Companies can be valued in a lot of ways, so we would point out that a DCF is not perfect for every situation. If you still have some burning questions about this type of valuation, take a look at the Simply Wall St analysis model.

Check out our latest analysis for Ping An Healthcare and Technology

Crunching the numbers

We're using the 2-stage growth model, which simply means we take in account two stages of company's growth. In the initial period the company may have a higher growth rate and the second stage is usually assumed to have a stable growth rate. To start off with, we need to estimate the next ten years of cash flows. Where possible we use analyst estimates, but when these aren't available we extrapolate the previous free cash flow (FCF) from the last estimate or reported value. We assume companies with shrinking free cash flow will slow their rate of shrinkage, and that companies with growing free cash flow will see their growth rate slow, over this period. We do this to reflect that growth tends to slow more in the early years than it does in later years.

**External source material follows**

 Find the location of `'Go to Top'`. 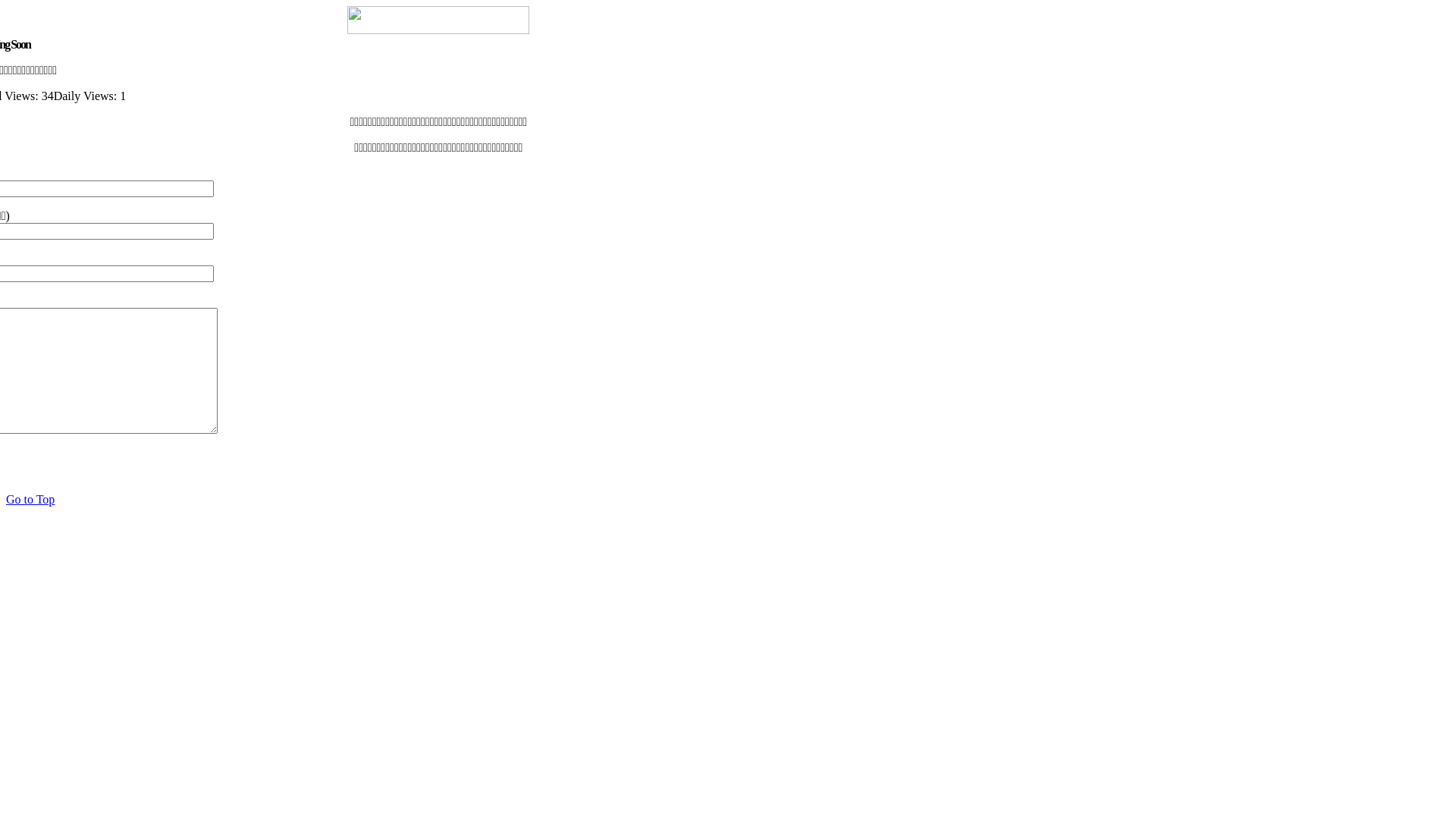

'Go to Top' is located at coordinates (6, 499).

A DCF is all about the idea that a dollar in the future is less valuable than a dollar today, and so the sum of these future cash flows is then discounted to today's value:

10-year free cash flow (FCF) estimate

2022 2023 2024 2025 2026 2027 2028 2029 2030 2031
Levered FCF (CN¥, Millions) -CN¥1.54b -CN¥1.00b -CN¥394.0m CN¥539.3m CN¥839.0m CN¥1.17b CN¥1.50b CN¥1.80b CN¥2.06b CN¥2.27b
Growth Rate Estimate Source Analyst x8 Analyst x8 Analyst x4 Analyst x4 Est @ 55.59% Est @ 39.36% Est @ 27.99% Est @ 20.04% Est @ 14.47% Est @ 10.57%
Present Value (CN¥, Millions) Discounted @ 5.5% -CN¥1.5k -CN¥901 -CN¥335 CN¥435 CN¥642 CN¥848 CN¥1.0k CN¥1.2k CN¥1.3k CN¥1.3k

("Est" = FCF growth rate estimated by Simply Wall St)
Present Value of 10-year Cash Flow (PVCF) = CN¥4.0b

We now need to calculate the Terminal Value, which accounts for all the future cash flows after this ten year period. The Gordon Growth formula is used to calculate Terminal Value at a future annual growth rate equal to the 5-year average of the 10-year government bond yield of 1.5%. We discount the terminal cash flows to today's value at a cost of equity of 5.5%.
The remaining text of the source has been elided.